I can find what I want using this pattern: \[(eax|ebx)\] But I get an error when use with other patterns, I believe it is because of the '|'.

SCANNER = re.compile(r"""
    ;(.)*                    # comment
    |(\[-?[0-9]+\])          # memory_int
    |(\[-?0x[0-9a-fA-F]+\])      # memory_hex
    |(\[(eax|ebx)\])             # memory access with registers
    """, re.VERBOSE)

for match in re.finditer(SCANNER, lines[i]):
            comment, memory_int, memory_hex, memory_reg = match.groups()

Error:

ValueError: too many values to unpack (expected 4)

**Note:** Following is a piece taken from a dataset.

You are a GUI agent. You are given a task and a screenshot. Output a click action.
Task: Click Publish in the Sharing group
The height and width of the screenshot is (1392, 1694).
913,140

Is there any way to replace the '|' with another character?

Batata
  • 133
  • 2
  • 10
  • as a non-answer comment, i do heartily recommend you use `re.foo(..., flags=X)` explicitly rather than implicitly. not all `re` methods have flags as the third variable, so typing in `flags=X` out of habit will save you from a big headache some night. – FirefighterBlu3 Apr 29 '15 at 02:05

3 Answers3

2

Your heartache is being caused by a capturing group within a capturing group which is causing a 5-tuple to be returned by each match's groups() call. Instead of using a capturing group, try mixing in a non-capturing group (syntax: (?:pattern)) into your final capturing group as follows:

(\[(?:eax|ebx)\])

Example run:

>>> SCANNER = re.compile(r';(.)*|(\[-?[0-9]+\])|(\[-?0x[0-9a-fA-F]+\])|(\[(?:eax|ebx)\])')
>>> next(re.finditer(SCANNER, 'mov eax, [ebx]')).groups()
(None, None, None, '[ebx]')
Shashank
  • 13,713
  • 5
  • 37
  • 63
1

My suggestion here would be to just ignore the value when unpacking.

comment, memory_int, memory_hex, memory_reg, _ = match.groups()

Or:

comment, memory_int, memory_hex, memory_reg = match.groups()[:3]
meiamsome
  • 2,876
  • 1
  • 17
  • 19
1

The problem isn't because of the | characters in:

    |(\[(eax|ebx)\])             # memory access with registers

It's because that part of the expression is defining two capturing groups, one nested inside the other — so match.groups() is returning more values than could be unpacked, such as this for first line:

(None, None, None, '[eax]', 'eax')

One way to avoid the nested group would be to instead use:

    |(\[eax\]|\[ebx\])          # memory access with registers

which would result in this being returned:

(None, None, None, '[eax]')

As @Shashank pointed out, you could also use non-capturing group (?:...) syntax to define the nested possible register value patterns:

    |(\[(?:eax|ebx)\])          # memory access with registers

to achieve the same thing. That approach is advantageous when there are a larger number of possible sub-patterns (and they're more complicated) because otherwise you'd need to spell out the entire pattern in full for each possibility rather than take advantage of some commonality they might have.

martineau
  • 119,623
  • 25
  • 170
  • 301